Há necessidade, todavia, da efetiva implantação desses mecanismos para que se obtenha um melhor controle da arrecadação. A tributação far-se-á nos próprios estabelecimentos produtores, sem possibilidade de evasão tributária na venda ao consumidor.
Tais mecanismos dificultarão, por outro lado, algo que a todos preocupa, ou seja, a venda de produtos que fazem "turismo" entre os Estados, têm seu prazo de validade vencido ou são adulterados, já que não há controle eficiente e há uma multiplicação do número de estabelecimentos fiscalizados que possuem um leque maior de alternativas para lesar o Fisco.
Hoje o sistema prejudica as drogarias que pagam impostos e dificulta a oferta de produtos bons e baratos. Isso se dá na medida em que o facilita o tráfego de notas e de medicamentos fabricados em São Paulo para outros Estados, retornando os mesmos produtos com alíquota menor.
A substituição tributária para frente atualmente é considerada constitucional e legal pelos tribunais superiores, sendo, para a hipótese, a solução ideal. Lembre-se que algumas farmácias são utilizadas no "escoamento" de medicamentos roubados e falsificados. Com a substituição tributária e o fim da evasão fiscal, elas tenderão a desaparecer.
Por sua vez, as empresas atacadistas que as alimentam, especializadas em "turismo" de notas fiscais, verão sua "clientela" diminuir significativamente.
Com menos tráfego de mercadorias e de notas, com melhor controle da fiscalização e com a redução dos tributos sobre os medicamentos, a tentação para sonegar será praticamente eliminada e isso é bom para o país e para a saúde.
É o momento de unir esforços de fabricantes, redes de distribuição, drogarias e farmácias, assim como da classe médica, para que o preço dos medicamentos possa ser acessível à maioria da população, que deles depende.
Meu único receio na política adotada é quanto ao congelamento de preços por um ano, em economia instável e sujeita a todos os reflexos da conjuntura externa. Tal mecanismo retrógrado tem apresentado péssimos resultados ao longo da história (desde Hamurábi, há 3.800 anos, não dá certo). O congelamento, portanto, poderá prejudicar tão boa iniciativa. E tenho minhas dúvidas se é necessário, tendo em vista a entrada dos medicamentos genéricos no mercado, política sabiamente introduzida pelo ministro Serra.

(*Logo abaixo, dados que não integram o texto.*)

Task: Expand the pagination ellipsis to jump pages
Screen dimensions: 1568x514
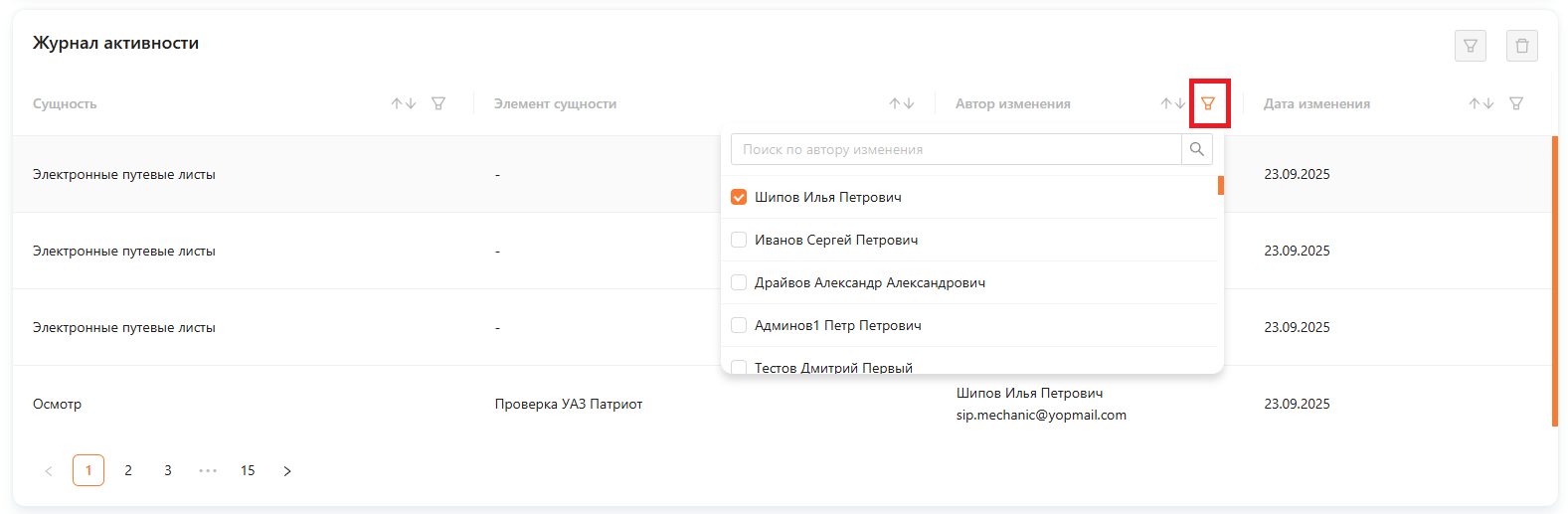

A concorrência com o genérico é a forma mais eficaz de coibir o aumento abusivo de preços e de possibilitar o acesso aos medicamentos pela população de baixa renda.
O controle de preços, ao contrário, não resolve o problema de quem não tem como pagar e prejudica aqueles que podem fazê-lo. A indústria farmacêutica deixa de lançar novos fármacos e pára de investir e até de produzir, como ocorreu na época do Plano Cruzado, de triste memória.

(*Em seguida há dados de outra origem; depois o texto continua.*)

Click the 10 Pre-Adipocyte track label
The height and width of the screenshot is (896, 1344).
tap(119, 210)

O primeiro passo foi, entretanto, dado pelo Ministério da Saúde.
Ives Gandra da Silva Martins, 65, professor emérito da Universidade Mackenzie, da Universidade Paulista e da Escola de Comando e Estado-Maior do Exército, presidente do Conselho de Estudos Jurídicos da Federação do Comércio do Estado de São Paulo e do CEU (Centro de Extensão Universitária).